A variation of core memory was the plated wire memory. This was similar in operation, except it replaced the magnetic toroids with plated wire that held the magnetic state information. Another variation, twistor, used magnetic tape wrapped around the wire instead of plating. So-called thin-film memory (used in the UNIVAC 1107) used tiny dots of magnetic material on a glass substrate and also worked like core. The advantage to all these was that automated production was feasible. However, inexpensive semiconductor memory made core, plated wire, and twistor obsolete.

You can see how twistor memory was made below in this AT&T video that is almost like a 1976 edition of “How Its Made.”

Bubble

During the development of twistor memory, researchers at Bell Labs noted that they could move the magnetic field on a piece of tape around. Investigating this effect led to the discovery of magnetic bubble. Placing these on a garnet substrate allowed the creation of non-volatile memory that was almost a microscopic version of a delay line, using magnetic bubbles instead of sound waves in mercury.

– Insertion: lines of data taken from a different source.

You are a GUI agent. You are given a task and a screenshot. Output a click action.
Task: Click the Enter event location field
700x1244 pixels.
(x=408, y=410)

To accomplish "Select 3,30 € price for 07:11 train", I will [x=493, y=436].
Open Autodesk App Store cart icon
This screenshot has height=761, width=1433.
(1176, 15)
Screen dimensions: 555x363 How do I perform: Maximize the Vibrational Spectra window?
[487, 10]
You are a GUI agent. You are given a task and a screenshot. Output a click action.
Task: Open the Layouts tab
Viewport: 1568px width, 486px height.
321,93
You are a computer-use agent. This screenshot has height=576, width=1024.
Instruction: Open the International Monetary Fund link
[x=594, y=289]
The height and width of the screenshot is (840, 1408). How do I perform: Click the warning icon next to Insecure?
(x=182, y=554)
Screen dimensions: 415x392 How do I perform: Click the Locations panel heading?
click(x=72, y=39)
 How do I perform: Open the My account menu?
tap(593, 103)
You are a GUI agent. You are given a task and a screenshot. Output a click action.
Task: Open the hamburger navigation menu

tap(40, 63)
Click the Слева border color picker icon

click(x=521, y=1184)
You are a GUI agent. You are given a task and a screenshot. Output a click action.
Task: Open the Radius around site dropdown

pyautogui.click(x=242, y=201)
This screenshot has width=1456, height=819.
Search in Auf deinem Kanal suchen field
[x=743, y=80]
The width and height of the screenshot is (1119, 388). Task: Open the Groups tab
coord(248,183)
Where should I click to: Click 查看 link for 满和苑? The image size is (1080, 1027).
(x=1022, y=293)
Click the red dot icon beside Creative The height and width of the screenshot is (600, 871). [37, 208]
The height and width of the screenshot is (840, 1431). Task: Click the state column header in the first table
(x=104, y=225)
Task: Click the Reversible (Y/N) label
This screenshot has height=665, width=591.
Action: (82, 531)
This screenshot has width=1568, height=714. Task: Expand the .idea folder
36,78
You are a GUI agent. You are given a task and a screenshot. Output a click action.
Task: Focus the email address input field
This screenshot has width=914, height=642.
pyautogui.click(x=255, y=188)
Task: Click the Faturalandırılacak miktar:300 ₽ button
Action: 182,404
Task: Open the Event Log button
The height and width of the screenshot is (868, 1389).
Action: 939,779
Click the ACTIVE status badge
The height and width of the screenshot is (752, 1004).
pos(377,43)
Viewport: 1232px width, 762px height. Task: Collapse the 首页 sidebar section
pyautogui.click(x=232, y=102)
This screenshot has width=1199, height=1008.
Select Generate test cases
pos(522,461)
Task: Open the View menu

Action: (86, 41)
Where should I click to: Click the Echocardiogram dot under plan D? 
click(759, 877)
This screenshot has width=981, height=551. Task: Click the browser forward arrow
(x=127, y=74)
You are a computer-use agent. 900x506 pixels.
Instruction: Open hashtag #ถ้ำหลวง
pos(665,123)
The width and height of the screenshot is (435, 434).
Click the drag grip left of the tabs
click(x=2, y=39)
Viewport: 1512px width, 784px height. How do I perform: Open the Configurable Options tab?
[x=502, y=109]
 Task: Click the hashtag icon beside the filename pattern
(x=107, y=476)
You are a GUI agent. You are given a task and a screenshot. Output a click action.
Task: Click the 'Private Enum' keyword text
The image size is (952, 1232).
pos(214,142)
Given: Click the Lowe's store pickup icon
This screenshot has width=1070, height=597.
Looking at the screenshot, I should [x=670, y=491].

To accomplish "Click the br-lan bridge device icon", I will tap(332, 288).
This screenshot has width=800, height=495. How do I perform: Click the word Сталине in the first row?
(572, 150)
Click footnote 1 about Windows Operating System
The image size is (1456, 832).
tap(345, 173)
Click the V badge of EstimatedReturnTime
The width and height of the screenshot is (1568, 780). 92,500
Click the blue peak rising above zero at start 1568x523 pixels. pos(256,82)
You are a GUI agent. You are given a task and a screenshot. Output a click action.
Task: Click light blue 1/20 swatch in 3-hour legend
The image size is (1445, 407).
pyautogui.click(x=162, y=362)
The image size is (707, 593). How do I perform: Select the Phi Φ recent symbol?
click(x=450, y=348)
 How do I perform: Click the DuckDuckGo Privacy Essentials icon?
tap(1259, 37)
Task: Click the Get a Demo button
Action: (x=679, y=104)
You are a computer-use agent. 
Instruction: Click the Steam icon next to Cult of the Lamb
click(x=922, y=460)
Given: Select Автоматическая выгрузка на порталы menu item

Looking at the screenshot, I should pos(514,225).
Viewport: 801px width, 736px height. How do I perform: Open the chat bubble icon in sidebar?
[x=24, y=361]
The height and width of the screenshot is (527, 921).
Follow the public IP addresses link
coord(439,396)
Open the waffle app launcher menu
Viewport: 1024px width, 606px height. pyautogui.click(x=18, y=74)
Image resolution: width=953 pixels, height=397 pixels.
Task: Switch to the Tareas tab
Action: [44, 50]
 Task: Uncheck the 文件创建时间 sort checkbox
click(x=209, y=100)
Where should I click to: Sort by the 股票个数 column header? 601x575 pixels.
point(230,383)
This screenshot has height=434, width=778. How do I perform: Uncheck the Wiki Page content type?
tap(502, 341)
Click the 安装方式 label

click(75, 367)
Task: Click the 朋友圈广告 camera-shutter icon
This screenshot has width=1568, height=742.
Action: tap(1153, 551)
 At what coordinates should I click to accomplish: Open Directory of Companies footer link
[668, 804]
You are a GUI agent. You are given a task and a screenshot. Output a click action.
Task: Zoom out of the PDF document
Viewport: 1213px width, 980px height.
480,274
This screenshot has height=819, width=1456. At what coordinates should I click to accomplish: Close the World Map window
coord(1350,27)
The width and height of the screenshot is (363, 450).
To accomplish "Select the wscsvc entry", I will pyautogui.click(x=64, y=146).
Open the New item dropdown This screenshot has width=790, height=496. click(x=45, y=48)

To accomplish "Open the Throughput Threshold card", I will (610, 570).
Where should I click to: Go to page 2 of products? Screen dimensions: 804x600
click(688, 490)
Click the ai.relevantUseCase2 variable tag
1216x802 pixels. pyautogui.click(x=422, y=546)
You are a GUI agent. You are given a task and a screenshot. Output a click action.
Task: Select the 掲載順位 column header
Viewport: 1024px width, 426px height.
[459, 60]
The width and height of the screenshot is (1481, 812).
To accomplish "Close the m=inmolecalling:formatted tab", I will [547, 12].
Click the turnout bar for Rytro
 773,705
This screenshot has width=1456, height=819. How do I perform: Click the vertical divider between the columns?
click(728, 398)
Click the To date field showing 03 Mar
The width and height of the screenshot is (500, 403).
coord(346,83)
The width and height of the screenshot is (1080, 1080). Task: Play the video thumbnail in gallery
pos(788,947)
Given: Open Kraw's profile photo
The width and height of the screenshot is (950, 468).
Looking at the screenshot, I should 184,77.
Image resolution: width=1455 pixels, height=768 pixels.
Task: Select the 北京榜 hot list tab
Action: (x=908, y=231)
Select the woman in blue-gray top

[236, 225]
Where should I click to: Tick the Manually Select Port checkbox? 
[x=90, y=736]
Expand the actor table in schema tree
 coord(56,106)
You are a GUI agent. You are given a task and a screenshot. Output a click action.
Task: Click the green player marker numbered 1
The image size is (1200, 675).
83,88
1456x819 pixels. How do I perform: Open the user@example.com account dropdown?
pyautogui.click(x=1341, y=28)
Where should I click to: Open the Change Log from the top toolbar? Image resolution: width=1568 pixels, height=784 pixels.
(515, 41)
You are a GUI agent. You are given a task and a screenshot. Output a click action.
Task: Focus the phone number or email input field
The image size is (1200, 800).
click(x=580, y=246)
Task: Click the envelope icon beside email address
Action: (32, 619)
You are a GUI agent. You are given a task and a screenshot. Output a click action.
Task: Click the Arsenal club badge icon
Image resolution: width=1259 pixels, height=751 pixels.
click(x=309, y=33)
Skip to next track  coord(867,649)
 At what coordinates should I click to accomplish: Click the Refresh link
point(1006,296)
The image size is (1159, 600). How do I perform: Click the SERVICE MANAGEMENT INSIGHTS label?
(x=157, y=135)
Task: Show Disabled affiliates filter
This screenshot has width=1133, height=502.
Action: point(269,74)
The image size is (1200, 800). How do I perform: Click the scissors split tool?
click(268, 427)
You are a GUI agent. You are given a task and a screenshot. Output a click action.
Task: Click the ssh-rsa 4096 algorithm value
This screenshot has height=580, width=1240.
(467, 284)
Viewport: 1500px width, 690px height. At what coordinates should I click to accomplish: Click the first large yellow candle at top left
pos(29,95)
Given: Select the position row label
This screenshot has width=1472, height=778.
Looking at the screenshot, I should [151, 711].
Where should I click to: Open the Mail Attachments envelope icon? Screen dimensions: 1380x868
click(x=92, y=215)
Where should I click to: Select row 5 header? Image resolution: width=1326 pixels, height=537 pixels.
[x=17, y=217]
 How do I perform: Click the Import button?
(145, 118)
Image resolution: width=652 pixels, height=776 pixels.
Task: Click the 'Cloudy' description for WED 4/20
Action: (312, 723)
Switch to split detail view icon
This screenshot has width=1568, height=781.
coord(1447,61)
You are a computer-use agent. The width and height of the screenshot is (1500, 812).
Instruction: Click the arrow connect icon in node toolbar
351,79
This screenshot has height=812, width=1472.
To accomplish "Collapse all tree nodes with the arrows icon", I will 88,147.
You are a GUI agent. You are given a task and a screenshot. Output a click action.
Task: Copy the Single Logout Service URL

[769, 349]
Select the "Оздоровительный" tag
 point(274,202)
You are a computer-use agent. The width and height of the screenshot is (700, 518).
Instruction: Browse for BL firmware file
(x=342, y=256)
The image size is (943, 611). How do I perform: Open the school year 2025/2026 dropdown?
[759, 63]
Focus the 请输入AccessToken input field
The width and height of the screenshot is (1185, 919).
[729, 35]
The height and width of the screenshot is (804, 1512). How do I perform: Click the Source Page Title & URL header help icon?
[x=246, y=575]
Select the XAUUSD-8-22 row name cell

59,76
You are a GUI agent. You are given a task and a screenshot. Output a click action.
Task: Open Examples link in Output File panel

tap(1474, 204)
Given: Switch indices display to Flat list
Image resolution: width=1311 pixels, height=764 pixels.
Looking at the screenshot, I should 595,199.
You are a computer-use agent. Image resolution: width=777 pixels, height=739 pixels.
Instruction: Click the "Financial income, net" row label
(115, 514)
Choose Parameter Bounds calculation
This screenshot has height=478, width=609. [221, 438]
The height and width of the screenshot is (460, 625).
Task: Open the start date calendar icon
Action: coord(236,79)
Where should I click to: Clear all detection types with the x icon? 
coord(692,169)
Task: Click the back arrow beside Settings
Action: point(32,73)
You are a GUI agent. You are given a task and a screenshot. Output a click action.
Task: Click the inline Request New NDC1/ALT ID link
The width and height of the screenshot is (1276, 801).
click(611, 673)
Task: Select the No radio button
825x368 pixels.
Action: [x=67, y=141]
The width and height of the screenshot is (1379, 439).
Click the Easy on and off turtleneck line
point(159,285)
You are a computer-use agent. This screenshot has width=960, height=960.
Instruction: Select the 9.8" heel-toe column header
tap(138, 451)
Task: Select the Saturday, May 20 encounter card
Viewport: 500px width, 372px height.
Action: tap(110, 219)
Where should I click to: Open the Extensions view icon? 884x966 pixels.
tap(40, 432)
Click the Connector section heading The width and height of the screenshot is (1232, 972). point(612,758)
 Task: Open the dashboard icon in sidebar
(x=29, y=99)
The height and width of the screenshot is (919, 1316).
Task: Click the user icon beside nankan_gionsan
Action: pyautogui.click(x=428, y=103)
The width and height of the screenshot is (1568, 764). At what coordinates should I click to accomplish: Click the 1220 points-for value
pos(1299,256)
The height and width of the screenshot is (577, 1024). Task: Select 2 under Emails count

When bubble memory became available, it was clearly going to take over the computer industry. Non-volatile memory that was fast and dense could serve as main memory and mass storage. Many big players went all in, including Texas Instruments and Intel.

As you could guess, it didn’t last. Hard drives and semiconductor memory got cheaper and denser and faster. Bubble memory wound up as a choice for companies that wanted high-reliability mass storage or worked in environments where disk storage wasn’t practical.

In 1979, though, Bell Labs declared the start of “The Bubble Generation” as you can see in the video below.

What’s Next?

I’m sure at one time, core memory seemed to be the ultimate in memory technology. Then something else came and totally displaced it. It is hard to imagine what is going to displace dynamic RAM, but I don’t doubt something will.

One of the things that we are already starting to see is F-RAM which is almost like core memory on a chip. Will it (or other upstarts like phase-change RAM) displace current technology? Or will they all go the way of the bubble memory chip? If history has taught me anything, it is that only time will tell.